Portée par les élites, l'aspiration à la démocratisation politique, est plus structurée et moins audible que celle qui appelle à la démocratisation sociale et économique, portée elle, par les couches moyenne ou défavorisée et qui est déjà bouillonnante. Ces faux extrêmes, feront un jour la jonction dans ce qui est, communément, appelé : la rue. Mais en attendant et à titre illustratif, si tant est l'avenir des jeunes qui importe aux yeux de la classe politique, y a-t-il eu une seule tentative, même expérimentale, d'insérer des jeunes sans emploi chez des opérateurs économiques de la même obédience partisane ou même, et là c'est trop demander, organiser des caravanes d'explication sur les dispositifs d'insertion initiés par l'Etat, même, s'ils demeurent insuffisants pour l'heure ? Qualifié d'erratique, un programme gouvernemental peut, parfois, comporter du positif, et le signaler n'aurait rien d'hérétique. Des gloires politiques des années quatre vingt dix, réputées irréductibles ont, lamentablement, été emportées par le, seul, manichéisme dont ils en ont fait un cheval de bataille. Ils n'ont fait que dénier, aux autres, le droit de s'exprimer.
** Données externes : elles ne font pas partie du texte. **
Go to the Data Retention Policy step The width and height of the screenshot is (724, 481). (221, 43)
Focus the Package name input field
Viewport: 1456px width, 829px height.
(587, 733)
La démocratie se confond aussi à la citoyenneté républicaine qui, faut-il le rappeler, est la subordination aux devoirs citoyens : accomplissement du Service national et du Service civil pour certains diplômés supérieurs, souscription à la fiscalité, devoir de vote. L'état d'esprit qui prévaut et à grande échelle, est fait d'impérities, de désertions, de louvoiements, d'évasions fiscales, d'abstentions et d'une multitude de distorsions sociétales qui n'aident pas à la configuration et la consolidation d'une cohésion sociale à même de se doter d'une gouvernance politique efficiente. Evoquer les constantes nationales, par ses temps d'irrespect au patrimoine commun, c'est se vouer aux gémonies de tout bord. Même le F.N dont on ne pas dire qu'il est proche du pouvoir français, fait de la chimère de Jeanne d'Arc, du drapeau tricolore et de la «Marseillaise», son brelan d'as. Le «système» aura toujours bon dos pour assumer toutes les turpitudes aussi haïssables, les unes que les autres. La prévarication, la prébende, le déni d'équité ne sont en fin de comptes que des caractéristiques, d'abord, humaines avant d'être politiques. Il est à espérer que les discours d'intention hissés au rang de programme politique, ne reviennent pas sur le déjà vécu, car les capacités mémorielles populaires sont éléphantesques dans le registre. Un chat échaudé craint l'eau froide...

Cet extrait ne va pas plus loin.